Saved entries
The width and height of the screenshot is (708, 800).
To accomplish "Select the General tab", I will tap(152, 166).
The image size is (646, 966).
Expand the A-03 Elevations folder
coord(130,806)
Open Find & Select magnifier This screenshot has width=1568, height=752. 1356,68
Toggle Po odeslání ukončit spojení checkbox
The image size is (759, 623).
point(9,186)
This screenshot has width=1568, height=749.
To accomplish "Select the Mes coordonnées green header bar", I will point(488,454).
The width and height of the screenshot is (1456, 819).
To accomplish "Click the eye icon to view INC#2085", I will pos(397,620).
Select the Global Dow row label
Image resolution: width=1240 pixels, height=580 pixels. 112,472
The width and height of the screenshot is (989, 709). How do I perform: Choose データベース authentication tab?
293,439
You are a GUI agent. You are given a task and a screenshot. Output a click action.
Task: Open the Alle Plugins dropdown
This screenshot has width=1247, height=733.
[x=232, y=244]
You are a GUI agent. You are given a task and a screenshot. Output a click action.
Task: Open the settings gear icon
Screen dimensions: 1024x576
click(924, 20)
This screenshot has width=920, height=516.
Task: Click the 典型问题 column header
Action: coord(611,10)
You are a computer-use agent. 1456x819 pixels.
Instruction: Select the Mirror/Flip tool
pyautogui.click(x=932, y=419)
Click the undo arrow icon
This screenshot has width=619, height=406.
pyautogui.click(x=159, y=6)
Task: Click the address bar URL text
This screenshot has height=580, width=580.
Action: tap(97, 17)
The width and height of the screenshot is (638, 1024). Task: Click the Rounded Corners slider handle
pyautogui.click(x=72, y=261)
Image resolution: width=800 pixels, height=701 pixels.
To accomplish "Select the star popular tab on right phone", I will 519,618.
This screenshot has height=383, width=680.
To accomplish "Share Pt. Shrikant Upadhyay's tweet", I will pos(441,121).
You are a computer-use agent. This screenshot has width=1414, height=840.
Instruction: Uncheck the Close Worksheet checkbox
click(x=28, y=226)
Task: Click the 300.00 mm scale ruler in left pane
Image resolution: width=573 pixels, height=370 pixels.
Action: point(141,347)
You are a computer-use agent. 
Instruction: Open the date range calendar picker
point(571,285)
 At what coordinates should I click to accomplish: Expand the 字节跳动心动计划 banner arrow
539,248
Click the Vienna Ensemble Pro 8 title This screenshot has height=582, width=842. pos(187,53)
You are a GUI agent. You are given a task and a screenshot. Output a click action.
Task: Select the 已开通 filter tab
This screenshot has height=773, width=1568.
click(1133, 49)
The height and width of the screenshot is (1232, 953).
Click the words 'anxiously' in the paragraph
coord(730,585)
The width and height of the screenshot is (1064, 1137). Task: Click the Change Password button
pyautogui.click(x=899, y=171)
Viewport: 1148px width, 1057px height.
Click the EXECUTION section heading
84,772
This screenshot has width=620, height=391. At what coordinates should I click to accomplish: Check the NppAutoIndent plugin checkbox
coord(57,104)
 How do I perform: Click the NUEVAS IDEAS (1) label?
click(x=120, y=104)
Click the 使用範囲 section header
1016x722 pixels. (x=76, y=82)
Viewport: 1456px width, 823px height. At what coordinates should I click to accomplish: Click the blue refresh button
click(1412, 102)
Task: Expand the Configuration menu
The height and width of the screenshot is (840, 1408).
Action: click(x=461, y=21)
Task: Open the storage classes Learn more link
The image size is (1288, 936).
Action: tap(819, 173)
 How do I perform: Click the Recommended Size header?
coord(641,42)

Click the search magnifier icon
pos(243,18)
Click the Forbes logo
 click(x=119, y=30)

> [Written problem]
Recast the lines of the material above as a numbered list, leaving out any blank lines.

> [Answer in full]
1. The width and height of the screenshot is (708, 800).
2. To accomplish "Select the General tab", I will tap(152, 166).
3. The image size is (646, 966).
4. Expand the A-03 Elevations folder
5. coord(130,806)
6. Open Find & Select magnifier This screenshot has width=1568, height=752. 1356,68
7. Toggle Po odeslání ukončit spojení checkbox
8. The image size is (759, 623).
9. point(9,186)
10. This screenshot has width=1568, height=749.
11. To accomplish "Select the Mes coordonnées green header bar", I will point(488,454).
12. The width and height of the screenshot is (1456, 819).
13. To accomplish "Click the eye icon to view INC#2085", I will pos(397,620).
14. Select the Global Dow row label
15. Image resolution: width=1240 pixels, height=580 pixels. 112,472
16. The width and height of the screenshot is (989, 709). How do I perform: Choose データベース authentication tab?
17. 293,439
18. You are a GUI agent. You are given a task and a screenshot. Output a click action.
19. Task: Open the Alle Plugins dropdown
20. This screenshot has width=1247, height=733.
21. [x=232, y=244]
22. You are a GUI agent. You are given a task and a screenshot. Output a click action.
23. Task: Open the settings gear icon
24. Screen dimensions: 1024x576
25. click(924, 20)
26. This screenshot has width=920, height=516.
27. Task: Click the 典型问题 column header
28. Action: coord(611,10)
29. You are a computer-use agent. 1456x819 pixels.
30. Instruction: Select the Mirror/Flip tool
31. pyautogui.click(x=932, y=419)
32. Click the undo arrow icon
33. This screenshot has width=619, height=406.
34. pyautogui.click(x=159, y=6)
35. Task: Click the address bar URL text
36. This screenshot has height=580, width=580.
37. Action: tap(97, 17)
38. The width and height of the screenshot is (638, 1024). Task: Click the Rounded Corners slider handle
39. pyautogui.click(x=72, y=261)
40. Image resolution: width=800 pixels, height=701 pixels.
41. To accomplish "Select the star popular tab on right phone", I will 519,618.
42. This screenshot has height=383, width=680.
43. To accomplish "Share Pt. Shrikant Upadhyay's tweet", I will pos(441,121).
44. You are a computer-use agent. This screenshot has width=1414, height=840.
45. Instruction: Uncheck the Close Worksheet checkbox
46. click(x=28, y=226)
47. Task: Click the 300.00 mm scale ruler in left pane
48. Image resolution: width=573 pixels, height=370 pixels.
49. Action: point(141,347)
50. You are a computer-use agent. 
51. Instruction: Open the date range calendar picker
52. point(571,285)
53.  At what coordinates should I click to accomplish: Expand the 字节跳动心动计划 banner arrow
54. 539,248
55. Click the Vienna Ensemble Pro 8 title This screenshot has height=582, width=842. pos(187,53)
56. You are a GUI agent. You are given a task and a screenshot. Output a click action.
57. Task: Select the 已开通 filter tab
58. This screenshot has height=773, width=1568.
59. click(1133, 49)
60. The height and width of the screenshot is (1232, 953).
61. Click the words 'anxiously' in the paragraph
62. coord(730,585)
63. The width and height of the screenshot is (1064, 1137). Task: Click the Change Password button
64. pyautogui.click(x=899, y=171)
65. Viewport: 1148px width, 1057px height.
66. Click the EXECUTION section heading
67. 84,772
68. This screenshot has width=620, height=391. At what coordinates should I click to accomplish: Check the NppAutoIndent plugin checkbox
69. coord(57,104)
70.  How do I perform: Click the NUEVAS IDEAS (1) label?
71. click(x=120, y=104)
72. Click the 使用範囲 section header
73. 1016x722 pixels. (x=76, y=82)
74. Viewport: 1456px width, 823px height. At what coordinates should I click to accomplish: Click the blue refresh button
75. click(1412, 102)
76. Task: Expand the Configuration menu
77. The height and width of the screenshot is (840, 1408).
78. Action: click(x=461, y=21)
79. Task: Open the storage classes Learn more link
80. The image size is (1288, 936).
81. Action: tap(819, 173)
82.  How do I perform: Click the Recommended Size header?
83. coord(641,42)
84. Click the search magnifier icon
85. pos(243,18)
86. Click the Forbes logo
87.  click(x=119, y=30)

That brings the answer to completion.